**Supplied entries**
-- START --

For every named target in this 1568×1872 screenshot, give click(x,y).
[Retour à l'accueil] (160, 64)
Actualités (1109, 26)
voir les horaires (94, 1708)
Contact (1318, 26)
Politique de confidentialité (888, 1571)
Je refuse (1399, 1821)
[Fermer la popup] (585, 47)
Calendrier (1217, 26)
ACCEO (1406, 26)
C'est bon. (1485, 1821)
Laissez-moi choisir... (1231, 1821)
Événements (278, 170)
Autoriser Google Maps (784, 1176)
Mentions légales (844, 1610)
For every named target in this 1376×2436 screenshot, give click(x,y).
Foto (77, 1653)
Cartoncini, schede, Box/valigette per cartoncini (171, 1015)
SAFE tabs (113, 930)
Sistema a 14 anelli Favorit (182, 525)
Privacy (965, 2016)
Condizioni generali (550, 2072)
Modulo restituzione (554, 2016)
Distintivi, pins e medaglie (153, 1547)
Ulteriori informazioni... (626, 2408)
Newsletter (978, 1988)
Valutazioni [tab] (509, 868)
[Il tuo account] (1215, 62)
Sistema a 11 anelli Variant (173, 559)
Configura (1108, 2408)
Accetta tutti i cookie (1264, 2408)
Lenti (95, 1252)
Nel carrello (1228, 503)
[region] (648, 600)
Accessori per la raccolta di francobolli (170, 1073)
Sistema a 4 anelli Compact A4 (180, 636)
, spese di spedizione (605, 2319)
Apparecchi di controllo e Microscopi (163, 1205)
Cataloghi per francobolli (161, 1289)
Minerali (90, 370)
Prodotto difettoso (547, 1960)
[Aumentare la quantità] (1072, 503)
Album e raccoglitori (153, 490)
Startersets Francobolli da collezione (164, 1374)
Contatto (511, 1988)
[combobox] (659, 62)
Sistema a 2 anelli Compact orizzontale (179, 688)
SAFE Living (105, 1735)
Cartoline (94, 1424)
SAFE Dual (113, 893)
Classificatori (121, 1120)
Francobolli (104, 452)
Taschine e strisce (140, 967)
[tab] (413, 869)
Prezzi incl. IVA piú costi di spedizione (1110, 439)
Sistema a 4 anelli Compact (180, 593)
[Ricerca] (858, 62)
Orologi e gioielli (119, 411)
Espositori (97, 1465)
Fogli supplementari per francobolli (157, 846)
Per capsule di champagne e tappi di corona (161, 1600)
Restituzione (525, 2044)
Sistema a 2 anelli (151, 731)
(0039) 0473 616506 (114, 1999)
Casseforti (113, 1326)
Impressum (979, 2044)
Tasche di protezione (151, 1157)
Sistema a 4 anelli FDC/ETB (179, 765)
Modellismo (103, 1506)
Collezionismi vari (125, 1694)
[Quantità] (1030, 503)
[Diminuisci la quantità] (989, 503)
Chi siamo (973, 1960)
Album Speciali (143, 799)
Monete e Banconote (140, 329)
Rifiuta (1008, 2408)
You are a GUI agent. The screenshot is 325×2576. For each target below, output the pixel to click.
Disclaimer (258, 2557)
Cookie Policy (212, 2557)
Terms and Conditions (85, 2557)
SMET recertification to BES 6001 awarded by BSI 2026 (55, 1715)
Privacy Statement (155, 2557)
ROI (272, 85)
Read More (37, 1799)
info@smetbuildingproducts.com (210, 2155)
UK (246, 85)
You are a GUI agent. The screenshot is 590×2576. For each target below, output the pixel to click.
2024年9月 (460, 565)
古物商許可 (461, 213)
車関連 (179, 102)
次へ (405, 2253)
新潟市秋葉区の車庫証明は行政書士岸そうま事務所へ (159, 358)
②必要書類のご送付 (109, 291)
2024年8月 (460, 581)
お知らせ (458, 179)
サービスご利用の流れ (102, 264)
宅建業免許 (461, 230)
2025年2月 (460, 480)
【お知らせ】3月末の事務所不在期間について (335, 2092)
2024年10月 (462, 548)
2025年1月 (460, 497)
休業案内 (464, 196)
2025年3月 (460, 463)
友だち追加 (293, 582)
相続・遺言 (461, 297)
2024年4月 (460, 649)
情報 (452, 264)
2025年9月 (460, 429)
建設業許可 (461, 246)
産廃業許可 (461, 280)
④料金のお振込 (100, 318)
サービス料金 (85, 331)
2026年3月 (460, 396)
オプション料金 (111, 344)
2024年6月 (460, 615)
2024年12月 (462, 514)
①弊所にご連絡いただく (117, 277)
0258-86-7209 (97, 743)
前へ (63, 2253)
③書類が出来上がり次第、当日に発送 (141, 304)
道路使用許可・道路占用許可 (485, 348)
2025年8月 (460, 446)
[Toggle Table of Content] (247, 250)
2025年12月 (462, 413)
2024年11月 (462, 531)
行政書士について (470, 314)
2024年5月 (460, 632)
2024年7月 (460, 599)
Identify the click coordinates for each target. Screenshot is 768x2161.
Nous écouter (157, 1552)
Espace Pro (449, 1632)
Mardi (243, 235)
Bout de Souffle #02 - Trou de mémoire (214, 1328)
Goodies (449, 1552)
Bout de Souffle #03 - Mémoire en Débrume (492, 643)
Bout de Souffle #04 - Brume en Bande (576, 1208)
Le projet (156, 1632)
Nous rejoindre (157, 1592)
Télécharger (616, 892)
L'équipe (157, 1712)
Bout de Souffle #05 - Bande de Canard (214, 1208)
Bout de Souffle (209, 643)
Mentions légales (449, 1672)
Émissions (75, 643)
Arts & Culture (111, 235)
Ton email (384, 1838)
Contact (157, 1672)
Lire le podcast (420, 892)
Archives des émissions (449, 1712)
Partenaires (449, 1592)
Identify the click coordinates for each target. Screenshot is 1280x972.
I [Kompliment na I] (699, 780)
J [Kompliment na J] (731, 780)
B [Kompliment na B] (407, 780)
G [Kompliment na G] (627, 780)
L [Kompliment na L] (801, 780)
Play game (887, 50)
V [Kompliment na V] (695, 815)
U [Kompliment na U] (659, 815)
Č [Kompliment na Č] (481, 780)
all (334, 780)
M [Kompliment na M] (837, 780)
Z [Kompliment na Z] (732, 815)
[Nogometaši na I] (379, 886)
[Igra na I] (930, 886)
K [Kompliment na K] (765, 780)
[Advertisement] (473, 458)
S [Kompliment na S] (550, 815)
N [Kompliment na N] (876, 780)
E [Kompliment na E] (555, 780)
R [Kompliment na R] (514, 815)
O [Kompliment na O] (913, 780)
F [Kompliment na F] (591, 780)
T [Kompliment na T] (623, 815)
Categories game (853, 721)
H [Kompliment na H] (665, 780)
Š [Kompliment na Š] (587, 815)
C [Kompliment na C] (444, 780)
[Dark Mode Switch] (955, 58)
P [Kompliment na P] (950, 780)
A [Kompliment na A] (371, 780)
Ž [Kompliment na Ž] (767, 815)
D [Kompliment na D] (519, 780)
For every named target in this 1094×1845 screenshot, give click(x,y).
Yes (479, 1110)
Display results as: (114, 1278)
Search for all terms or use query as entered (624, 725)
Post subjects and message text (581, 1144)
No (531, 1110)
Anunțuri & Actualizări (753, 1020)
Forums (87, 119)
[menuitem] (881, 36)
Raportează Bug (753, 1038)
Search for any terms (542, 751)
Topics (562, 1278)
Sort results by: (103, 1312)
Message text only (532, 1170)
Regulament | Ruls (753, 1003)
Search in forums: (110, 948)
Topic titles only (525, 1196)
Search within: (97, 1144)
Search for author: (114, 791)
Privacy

-- END --

**Challenge**
Give the records from the line containing "2024年8月 (460, 581)" through the line containing "2024年7月 (460, 599)", both included, as a Markdown table with the columns Row and Line, omitting blank lines.

**The answer**
| Row | Line |
|---|---|
| 1 | 2024年8月 (460, 581) |
| 2 | お知らせ (458, 179) |
| 3 | サービスご利用の流れ (102, 264) |
| 4 | 宅建業免許 (461, 230) |
| 5 | 2025年2月 (460, 480) |
| 6 | 【お知らせ】3月末の事務所不在期間について (335, 2092) |
| 7 | 2024年10月 (462, 548) |
| 8 | 2025年1月 (460, 497) |
| 9 | 休業案内 (464, 196) |
| 10 | 2025年3月 (460, 463) |
| 11 | 友だち追加 (293, 582) |
| 12 | 相続・遺言 (461, 297) |
| 13 | 2024年4月 (460, 649) |
| 14 | 情報 (452, 264) |
| 15 | 2025年9月 (460, 429) |
| 16 | 建設業許可 (461, 246) |
| 17 | 産廃業許可 (461, 280) |
| 18 | ④料金のお振込 (100, 318) |
| 19 | サービス料金 (85, 331) |
| 20 | 2026年3月 (460, 396) |
| 21 | オプション料金 (111, 344) |
| 22 | 2024年6月 (460, 615) |
| 23 | 2024年12月 (462, 514) |
| 24 | ①弊所にご連絡いただく (117, 277) |
| 25 | 0258-86-7209 (97, 743) |
| 26 | 前へ (63, 2253) |
| 27 | ③書類が出来上がり次第、当日に発送 (141, 304) |
| 28 | 道路使用許可・道路占用許可 (485, 348) |
| 29 | 2025年8月 (460, 446) |
| 30 | [Toggle Table of Content] (247, 250) |
| 31 | 2025年12月 (462, 413) |
| 32 | 2024年11月 (462, 531) |
| 33 | 行政書士について (470, 314) |
| 34 | 2024年5月 (460, 632) |
| 35 | 2024年7月 (460, 599) |